━━━━━ Selected excerpt

I need to update my emu anyway

cramoisi commented 6 years ago

https://github.com/koreader/koreader/issues/3411

it's totally the same think isn't it ?

poire-z commented 6 years ago

Thanks. Somehow, I can see this problem when hyphenation hasnt't been tweaked, but on HTML only: for EPUB, embedded styles are applied correctly. So, it does not look exactly as what's in https://github.com/koreader/koreader/issues/3411, as the tests there were made with epub. But may be we'll find a common root cause...

poire-z commented 6 years ago

I'll push a PR with a fix for this lack of initial re-rendering when there is a head style.

About the HTML snippet from https://github.com/koreader/crengine/issues/165#issuecomment-386538957 , the style is not applied because of the not self closing <META> and <LINK>. The autoclose algorithm actually builds this from the source HTML:

<?xml version="1.0"?>
<html>
  <head>
    <title>CSS Test: Simple ID selectors specificity over attribute selectors</title>
    <link rel="author" title="Microsoft" href="http://www.microsoft.com/">
      <link rel="help" href="http://www.w3.org/TR/CSS21/selector.html#id-selectors">
        <meta name="flags" content="">
          <meta name="assert" content="ID selectors trump attribute selectors in specificity.">
            <style type="text/css"> div#div1 { color: green; } div[id=div1] { color: red; } </style>
          </meta>
        </meta>
      </link>
    </link>
  </head>
  <body>
    <p>Test passes if the "Filler Text" below is green.</p>
    <div id="div1">Filler Text</div>
  </body>
</html>

and what I added (similar to EPUB) expects <style> to be a direct child element of <head>: https://github.com/koreader/crengine/blob/c556565994bd67d062ee0302b8c3227401206ca2/crengine/src/lvtinydom.cpp#L8076-L8078

I don't want to mess with the autoclose algorithm. I'm not even bothered with how <META> and <LINK> could make head style not working, but if this should really be fixed, I could use another flag _inHead (set when entering HEAD) instead of looking at _currNode->getElement()->isNodeName("head") after I have a style candidate. edit: looks easy, let's do that.

━━━━━━━━━━
━━━━━ Source data

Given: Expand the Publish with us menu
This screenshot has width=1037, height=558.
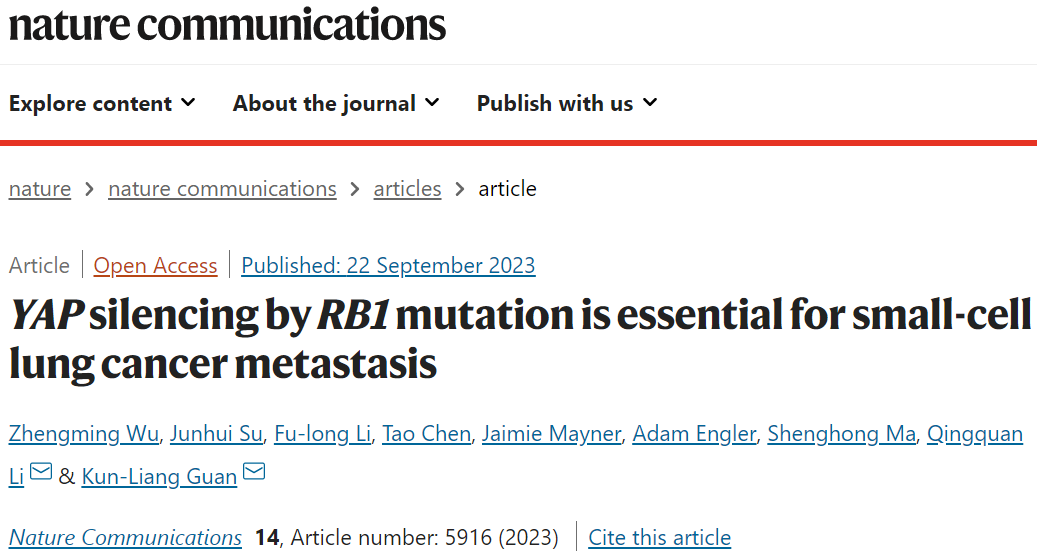Looking at the screenshot, I should click(x=567, y=103).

━━━━━━━━━━

Reproduce the part of the KOReader issue thread that begins with the words "I need to update" and ends after "common root cause...".

- [Written reply]:
I need to update my emu anyway

cramoisi commented 6 years ago

https://github.com/koreader/koreader/issues/3411

it's totally the same think isn't it ?

poire-z commented 6 years ago

Thanks. Somehow, I can see this problem when hyphenation hasnt't been tweaked, but on HTML only: for EPUB, embedded styles are applied correctly. So, it does not look exactly as what's in https://github.com/koreader/koreader/issues/3411, as the tests there were made with epub. But may be we'll find a common root cause...